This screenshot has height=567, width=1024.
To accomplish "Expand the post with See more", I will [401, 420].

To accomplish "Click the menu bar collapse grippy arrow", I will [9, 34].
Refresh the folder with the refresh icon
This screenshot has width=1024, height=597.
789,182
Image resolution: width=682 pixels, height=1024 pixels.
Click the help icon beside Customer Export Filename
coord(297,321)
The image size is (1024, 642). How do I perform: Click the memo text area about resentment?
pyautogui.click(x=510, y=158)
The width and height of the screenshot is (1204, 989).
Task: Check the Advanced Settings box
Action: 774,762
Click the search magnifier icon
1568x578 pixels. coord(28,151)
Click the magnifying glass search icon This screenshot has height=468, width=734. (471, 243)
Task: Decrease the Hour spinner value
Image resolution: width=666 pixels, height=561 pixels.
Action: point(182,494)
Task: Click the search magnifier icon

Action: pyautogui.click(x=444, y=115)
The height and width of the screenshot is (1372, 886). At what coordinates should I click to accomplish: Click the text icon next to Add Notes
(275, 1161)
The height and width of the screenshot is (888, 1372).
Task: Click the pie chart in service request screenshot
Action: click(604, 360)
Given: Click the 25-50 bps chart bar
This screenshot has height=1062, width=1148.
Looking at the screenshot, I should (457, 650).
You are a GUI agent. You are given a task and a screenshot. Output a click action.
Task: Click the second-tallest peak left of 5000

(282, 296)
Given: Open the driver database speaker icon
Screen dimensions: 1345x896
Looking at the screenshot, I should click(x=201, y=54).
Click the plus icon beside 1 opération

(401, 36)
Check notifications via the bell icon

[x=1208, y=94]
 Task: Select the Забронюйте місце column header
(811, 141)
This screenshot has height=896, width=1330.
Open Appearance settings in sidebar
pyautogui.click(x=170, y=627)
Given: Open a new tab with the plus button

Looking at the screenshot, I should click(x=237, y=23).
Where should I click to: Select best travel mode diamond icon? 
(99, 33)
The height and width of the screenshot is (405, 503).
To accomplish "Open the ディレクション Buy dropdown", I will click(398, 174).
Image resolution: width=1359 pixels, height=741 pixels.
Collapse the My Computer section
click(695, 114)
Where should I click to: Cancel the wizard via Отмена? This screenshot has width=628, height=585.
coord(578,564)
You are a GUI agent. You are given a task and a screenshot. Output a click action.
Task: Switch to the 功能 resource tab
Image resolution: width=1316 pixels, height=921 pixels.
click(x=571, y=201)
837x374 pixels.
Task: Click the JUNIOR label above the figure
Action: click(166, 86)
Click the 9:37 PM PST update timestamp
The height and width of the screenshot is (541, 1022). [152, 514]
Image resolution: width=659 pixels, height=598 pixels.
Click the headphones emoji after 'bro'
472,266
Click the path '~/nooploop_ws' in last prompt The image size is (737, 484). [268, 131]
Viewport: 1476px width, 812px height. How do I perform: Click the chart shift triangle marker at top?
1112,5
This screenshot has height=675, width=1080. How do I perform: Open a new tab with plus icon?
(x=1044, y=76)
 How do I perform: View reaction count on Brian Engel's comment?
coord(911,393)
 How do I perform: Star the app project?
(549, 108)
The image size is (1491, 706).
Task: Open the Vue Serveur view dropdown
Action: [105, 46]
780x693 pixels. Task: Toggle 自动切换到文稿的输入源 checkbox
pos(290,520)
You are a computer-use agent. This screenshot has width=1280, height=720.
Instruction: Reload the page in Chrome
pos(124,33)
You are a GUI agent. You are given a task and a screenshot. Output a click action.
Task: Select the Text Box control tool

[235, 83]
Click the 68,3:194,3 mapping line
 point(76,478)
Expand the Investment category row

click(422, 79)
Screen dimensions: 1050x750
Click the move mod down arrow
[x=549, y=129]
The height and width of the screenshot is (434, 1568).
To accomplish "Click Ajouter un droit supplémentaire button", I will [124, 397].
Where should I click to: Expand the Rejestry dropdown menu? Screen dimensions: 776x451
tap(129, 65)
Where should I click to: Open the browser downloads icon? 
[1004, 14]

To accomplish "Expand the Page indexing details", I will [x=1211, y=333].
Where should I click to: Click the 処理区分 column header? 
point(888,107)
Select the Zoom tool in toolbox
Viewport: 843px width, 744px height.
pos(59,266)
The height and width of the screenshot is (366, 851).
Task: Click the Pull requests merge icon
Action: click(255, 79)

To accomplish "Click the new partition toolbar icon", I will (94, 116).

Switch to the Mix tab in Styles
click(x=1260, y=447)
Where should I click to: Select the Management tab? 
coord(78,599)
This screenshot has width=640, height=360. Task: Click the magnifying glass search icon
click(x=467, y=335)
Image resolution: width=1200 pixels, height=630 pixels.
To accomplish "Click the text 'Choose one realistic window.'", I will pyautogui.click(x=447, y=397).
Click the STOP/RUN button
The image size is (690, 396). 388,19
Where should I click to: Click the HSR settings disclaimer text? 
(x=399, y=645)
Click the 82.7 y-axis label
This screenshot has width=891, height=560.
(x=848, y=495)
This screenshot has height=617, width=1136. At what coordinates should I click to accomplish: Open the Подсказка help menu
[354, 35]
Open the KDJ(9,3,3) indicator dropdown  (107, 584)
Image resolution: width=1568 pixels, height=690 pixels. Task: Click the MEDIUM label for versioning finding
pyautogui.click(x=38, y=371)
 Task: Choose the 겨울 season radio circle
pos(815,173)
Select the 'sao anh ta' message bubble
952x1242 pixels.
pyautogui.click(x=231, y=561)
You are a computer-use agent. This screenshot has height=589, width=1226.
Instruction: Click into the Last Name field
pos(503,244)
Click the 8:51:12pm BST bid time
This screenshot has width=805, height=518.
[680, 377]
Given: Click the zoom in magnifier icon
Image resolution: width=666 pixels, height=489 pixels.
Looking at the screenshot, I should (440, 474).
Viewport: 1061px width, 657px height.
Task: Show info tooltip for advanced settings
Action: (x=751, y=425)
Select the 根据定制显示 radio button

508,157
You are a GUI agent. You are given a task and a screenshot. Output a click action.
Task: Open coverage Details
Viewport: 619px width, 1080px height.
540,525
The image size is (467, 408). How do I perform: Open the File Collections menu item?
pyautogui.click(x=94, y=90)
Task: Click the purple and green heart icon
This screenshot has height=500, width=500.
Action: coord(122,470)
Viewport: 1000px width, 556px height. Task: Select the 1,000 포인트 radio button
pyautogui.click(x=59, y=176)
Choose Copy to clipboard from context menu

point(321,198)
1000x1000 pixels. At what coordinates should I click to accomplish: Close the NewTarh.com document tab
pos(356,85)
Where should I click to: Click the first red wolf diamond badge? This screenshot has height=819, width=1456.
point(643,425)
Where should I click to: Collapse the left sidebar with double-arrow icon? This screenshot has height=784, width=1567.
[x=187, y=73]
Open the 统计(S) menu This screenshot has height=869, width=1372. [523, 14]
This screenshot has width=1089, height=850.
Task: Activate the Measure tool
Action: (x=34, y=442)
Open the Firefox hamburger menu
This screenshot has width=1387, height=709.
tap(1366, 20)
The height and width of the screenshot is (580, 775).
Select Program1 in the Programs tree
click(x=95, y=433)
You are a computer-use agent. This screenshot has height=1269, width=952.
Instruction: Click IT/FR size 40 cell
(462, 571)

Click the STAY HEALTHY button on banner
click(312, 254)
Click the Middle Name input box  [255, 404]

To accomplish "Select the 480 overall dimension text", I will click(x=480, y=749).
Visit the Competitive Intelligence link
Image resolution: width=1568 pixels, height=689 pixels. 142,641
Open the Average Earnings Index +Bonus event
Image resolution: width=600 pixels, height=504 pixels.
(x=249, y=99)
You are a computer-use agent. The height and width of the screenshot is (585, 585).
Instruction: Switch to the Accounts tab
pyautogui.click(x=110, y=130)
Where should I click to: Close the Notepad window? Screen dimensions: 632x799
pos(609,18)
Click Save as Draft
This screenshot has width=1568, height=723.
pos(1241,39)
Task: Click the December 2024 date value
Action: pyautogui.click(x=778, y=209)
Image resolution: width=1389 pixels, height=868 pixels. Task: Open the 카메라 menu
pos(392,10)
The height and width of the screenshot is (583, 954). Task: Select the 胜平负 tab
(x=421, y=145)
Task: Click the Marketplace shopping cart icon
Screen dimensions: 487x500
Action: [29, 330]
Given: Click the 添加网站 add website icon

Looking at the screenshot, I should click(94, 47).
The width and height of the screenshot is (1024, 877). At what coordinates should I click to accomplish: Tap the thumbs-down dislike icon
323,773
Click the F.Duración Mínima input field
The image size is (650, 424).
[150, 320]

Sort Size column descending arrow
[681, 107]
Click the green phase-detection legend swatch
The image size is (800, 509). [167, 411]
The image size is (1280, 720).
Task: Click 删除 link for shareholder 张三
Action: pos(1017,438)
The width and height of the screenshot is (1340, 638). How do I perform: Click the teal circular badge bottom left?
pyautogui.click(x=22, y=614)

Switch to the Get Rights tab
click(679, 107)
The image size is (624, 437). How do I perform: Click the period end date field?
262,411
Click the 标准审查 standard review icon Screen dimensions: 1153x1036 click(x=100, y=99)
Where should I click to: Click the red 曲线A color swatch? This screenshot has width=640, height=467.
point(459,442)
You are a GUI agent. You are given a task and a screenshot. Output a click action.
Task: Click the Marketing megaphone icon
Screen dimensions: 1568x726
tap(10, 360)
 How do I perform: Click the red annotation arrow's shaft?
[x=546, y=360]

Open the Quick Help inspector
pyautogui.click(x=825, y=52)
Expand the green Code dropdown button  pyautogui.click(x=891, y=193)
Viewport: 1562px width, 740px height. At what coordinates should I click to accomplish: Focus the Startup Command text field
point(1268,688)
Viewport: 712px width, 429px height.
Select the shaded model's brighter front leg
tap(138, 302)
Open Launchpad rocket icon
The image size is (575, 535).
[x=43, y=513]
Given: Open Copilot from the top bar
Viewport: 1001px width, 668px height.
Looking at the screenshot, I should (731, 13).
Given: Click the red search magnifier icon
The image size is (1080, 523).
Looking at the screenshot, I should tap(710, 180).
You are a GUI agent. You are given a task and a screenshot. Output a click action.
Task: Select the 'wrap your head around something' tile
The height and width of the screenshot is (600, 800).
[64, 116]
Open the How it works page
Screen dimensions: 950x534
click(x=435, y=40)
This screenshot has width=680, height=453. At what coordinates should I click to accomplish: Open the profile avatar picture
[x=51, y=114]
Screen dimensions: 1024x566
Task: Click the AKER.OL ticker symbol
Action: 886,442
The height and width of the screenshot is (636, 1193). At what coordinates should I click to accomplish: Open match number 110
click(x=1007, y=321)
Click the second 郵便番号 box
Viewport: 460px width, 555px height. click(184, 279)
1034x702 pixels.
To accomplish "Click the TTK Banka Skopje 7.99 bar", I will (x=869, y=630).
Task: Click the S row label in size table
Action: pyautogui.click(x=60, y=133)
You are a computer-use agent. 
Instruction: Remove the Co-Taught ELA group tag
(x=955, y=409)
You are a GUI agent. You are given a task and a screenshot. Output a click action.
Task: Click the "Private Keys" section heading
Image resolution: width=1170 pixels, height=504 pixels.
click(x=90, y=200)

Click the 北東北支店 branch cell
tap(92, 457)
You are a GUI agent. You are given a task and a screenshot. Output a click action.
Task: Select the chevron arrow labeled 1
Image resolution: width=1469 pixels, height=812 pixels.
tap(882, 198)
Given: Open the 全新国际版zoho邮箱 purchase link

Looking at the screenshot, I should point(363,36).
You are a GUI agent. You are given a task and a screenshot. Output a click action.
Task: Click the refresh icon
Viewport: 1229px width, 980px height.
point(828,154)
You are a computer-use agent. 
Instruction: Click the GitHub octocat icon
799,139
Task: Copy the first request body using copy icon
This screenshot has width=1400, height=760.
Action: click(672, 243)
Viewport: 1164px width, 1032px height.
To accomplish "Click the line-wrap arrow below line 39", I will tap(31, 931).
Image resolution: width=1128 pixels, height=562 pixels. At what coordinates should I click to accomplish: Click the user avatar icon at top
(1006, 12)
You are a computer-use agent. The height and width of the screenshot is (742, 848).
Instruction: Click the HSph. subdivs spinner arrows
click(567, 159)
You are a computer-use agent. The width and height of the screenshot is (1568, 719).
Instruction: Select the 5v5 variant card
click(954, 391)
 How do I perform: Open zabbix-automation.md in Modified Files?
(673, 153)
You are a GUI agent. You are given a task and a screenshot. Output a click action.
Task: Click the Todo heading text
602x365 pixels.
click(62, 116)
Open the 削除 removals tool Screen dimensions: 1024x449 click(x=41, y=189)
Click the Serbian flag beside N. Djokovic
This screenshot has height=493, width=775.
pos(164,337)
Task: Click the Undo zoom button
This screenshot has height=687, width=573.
§
Assignment:
Copy all lines from the data above that contain the word "refresh".

Answer to this problem:
Refresh the folder with the refresh icon
Task: Click the refresh icon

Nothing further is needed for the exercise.